YOUR OBJECTIVE = Can you copy the material below verbatim, line by line?

## START

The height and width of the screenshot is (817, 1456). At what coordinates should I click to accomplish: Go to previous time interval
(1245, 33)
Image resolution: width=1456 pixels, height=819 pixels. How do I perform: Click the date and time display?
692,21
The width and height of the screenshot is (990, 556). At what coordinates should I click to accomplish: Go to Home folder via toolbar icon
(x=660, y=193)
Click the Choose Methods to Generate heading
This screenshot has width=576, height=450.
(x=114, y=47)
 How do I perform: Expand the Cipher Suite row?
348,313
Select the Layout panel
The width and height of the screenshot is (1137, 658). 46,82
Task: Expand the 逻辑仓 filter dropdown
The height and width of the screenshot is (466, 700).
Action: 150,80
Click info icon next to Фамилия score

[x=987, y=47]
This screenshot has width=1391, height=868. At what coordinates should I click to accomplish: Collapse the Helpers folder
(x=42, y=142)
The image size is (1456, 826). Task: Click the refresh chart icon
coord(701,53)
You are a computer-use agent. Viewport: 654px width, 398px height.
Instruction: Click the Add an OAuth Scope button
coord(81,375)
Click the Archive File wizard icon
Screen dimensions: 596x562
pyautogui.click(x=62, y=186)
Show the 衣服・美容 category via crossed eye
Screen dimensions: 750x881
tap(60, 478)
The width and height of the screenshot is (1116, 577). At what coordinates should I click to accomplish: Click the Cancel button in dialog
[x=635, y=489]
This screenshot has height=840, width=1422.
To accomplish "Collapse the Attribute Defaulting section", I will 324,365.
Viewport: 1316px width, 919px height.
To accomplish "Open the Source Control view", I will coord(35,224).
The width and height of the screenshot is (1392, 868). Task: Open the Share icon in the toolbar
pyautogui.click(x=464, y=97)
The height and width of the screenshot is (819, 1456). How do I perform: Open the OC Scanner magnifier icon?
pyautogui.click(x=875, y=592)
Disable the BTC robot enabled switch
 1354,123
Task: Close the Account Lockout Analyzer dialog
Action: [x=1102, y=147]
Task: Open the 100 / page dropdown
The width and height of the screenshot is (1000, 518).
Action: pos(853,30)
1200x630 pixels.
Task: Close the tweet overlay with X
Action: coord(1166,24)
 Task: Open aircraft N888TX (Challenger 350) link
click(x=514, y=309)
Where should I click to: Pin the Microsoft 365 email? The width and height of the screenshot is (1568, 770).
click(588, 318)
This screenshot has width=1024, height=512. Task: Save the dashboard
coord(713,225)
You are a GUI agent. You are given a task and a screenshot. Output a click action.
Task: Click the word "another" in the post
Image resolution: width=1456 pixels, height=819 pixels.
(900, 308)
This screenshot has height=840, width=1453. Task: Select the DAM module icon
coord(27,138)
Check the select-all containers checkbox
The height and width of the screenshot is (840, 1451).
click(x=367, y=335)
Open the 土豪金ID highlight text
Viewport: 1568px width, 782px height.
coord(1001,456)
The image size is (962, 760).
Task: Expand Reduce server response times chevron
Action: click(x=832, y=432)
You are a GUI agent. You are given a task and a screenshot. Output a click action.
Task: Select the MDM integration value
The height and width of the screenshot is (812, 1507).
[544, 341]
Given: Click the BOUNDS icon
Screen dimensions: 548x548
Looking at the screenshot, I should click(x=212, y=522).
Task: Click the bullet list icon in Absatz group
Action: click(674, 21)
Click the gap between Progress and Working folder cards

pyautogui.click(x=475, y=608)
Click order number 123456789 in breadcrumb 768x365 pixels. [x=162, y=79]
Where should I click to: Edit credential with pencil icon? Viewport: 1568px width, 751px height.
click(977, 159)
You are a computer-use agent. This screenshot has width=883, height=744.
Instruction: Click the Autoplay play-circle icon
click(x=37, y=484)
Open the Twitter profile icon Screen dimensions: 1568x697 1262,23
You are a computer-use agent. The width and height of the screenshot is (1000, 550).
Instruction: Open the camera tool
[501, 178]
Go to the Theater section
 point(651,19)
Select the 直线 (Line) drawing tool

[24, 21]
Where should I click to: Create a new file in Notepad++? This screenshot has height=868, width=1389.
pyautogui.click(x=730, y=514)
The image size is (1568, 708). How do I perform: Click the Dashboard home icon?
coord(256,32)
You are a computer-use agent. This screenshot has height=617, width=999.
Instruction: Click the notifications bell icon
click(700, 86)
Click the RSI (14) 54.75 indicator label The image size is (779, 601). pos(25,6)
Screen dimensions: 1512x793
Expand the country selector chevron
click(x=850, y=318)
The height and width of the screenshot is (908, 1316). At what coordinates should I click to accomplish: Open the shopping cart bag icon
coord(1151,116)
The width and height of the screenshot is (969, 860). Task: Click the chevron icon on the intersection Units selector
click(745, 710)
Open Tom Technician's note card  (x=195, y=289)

## END

WORKED ANSWER =
The height and width of the screenshot is (817, 1456). At what coordinates should I click to accomplish: Go to previous time interval
(1245, 33)
Image resolution: width=1456 pixels, height=819 pixels. How do I perform: Click the date and time display?
692,21
The width and height of the screenshot is (990, 556). At what coordinates should I click to accomplish: Go to Home folder via toolbar icon
(x=660, y=193)
Click the Choose Methods to Generate heading
This screenshot has width=576, height=450.
(x=114, y=47)
 How do I perform: Expand the Cipher Suite row?
348,313
Select the Layout panel
The width and height of the screenshot is (1137, 658). 46,82
Task: Expand the 逻辑仓 filter dropdown
The height and width of the screenshot is (466, 700).
Action: 150,80
Click info icon next to Фамилия score

[x=987, y=47]
This screenshot has width=1391, height=868. At what coordinates should I click to accomplish: Collapse the Helpers folder
(x=42, y=142)
The image size is (1456, 826). Task: Click the refresh chart icon
coord(701,53)
You are a computer-use agent. Viewport: 654px width, 398px height.
Instruction: Click the Add an OAuth Scope button
coord(81,375)
Click the Archive File wizard icon
Screen dimensions: 596x562
pyautogui.click(x=62, y=186)
Show the 衣服・美容 category via crossed eye
Screen dimensions: 750x881
tap(60, 478)
The width and height of the screenshot is (1116, 577). At what coordinates should I click to accomplish: Click the Cancel button in dialog
[x=635, y=489]
This screenshot has height=840, width=1422.
To accomplish "Collapse the Attribute Defaulting section", I will 324,365.
Viewport: 1316px width, 919px height.
To accomplish "Open the Source Control view", I will coord(35,224).
The width and height of the screenshot is (1392, 868). Task: Open the Share icon in the toolbar
pyautogui.click(x=464, y=97)
The height and width of the screenshot is (819, 1456). How do I perform: Open the OC Scanner magnifier icon?
pyautogui.click(x=875, y=592)
Disable the BTC robot enabled switch
 1354,123
Task: Close the Account Lockout Analyzer dialog
Action: [x=1102, y=147]
Task: Open the 100 / page dropdown
The width and height of the screenshot is (1000, 518).
Action: pos(853,30)
1200x630 pixels.
Task: Close the tweet overlay with X
Action: coord(1166,24)
 Task: Open aircraft N888TX (Challenger 350) link
click(x=514, y=309)
Where should I click to: Pin the Microsoft 365 email? The width and height of the screenshot is (1568, 770).
click(588, 318)
This screenshot has width=1024, height=512. Task: Save the dashboard
coord(713,225)
You are a GUI agent. You are given a task and a screenshot. Output a click action.
Task: Click the word "another" in the post
Image resolution: width=1456 pixels, height=819 pixels.
(900, 308)
This screenshot has height=840, width=1453. Task: Select the DAM module icon
coord(27,138)
Check the select-all containers checkbox
The height and width of the screenshot is (840, 1451).
click(x=367, y=335)
Open the 土豪金ID highlight text
Viewport: 1568px width, 782px height.
coord(1001,456)
The image size is (962, 760).
Task: Expand Reduce server response times chevron
Action: click(x=832, y=432)
You are a GUI agent. You are given a task and a screenshot. Output a click action.
Task: Select the MDM integration value
The height and width of the screenshot is (812, 1507).
[544, 341]
Given: Click the BOUNDS icon
Screen dimensions: 548x548
Looking at the screenshot, I should click(x=212, y=522).
Task: Click the bullet list icon in Absatz group
Action: click(674, 21)
Click the gap between Progress and Working folder cards

pyautogui.click(x=475, y=608)
Click order number 123456789 in breadcrumb 768x365 pixels. [x=162, y=79]
Where should I click to: Edit credential with pencil icon? Viewport: 1568px width, 751px height.
click(977, 159)
You are a computer-use agent. This screenshot has width=883, height=744.
Instruction: Click the Autoplay play-circle icon
click(x=37, y=484)
Open the Twitter profile icon Screen dimensions: 1568x697 1262,23
You are a computer-use agent. The width and height of the screenshot is (1000, 550).
Instruction: Open the camera tool
[501, 178]
Go to the Theater section
 point(651,19)
Select the 直线 (Line) drawing tool

[24, 21]
Where should I click to: Create a new file in Notepad++? This screenshot has height=868, width=1389.
pyautogui.click(x=730, y=514)
The image size is (1568, 708). How do I perform: Click the Dashboard home icon?
coord(256,32)
You are a computer-use agent. This screenshot has height=617, width=999.
Instruction: Click the notifications bell icon
click(700, 86)
Click the RSI (14) 54.75 indicator label The image size is (779, 601). pos(25,6)
Screen dimensions: 1512x793
Expand the country selector chevron
click(x=850, y=318)
The height and width of the screenshot is (908, 1316). At what coordinates should I click to accomplish: Open the shopping cart bag icon
coord(1151,116)
The width and height of the screenshot is (969, 860). Task: Click the chevron icon on the intersection Units selector
click(745, 710)
Open Tom Technician's note card  (x=195, y=289)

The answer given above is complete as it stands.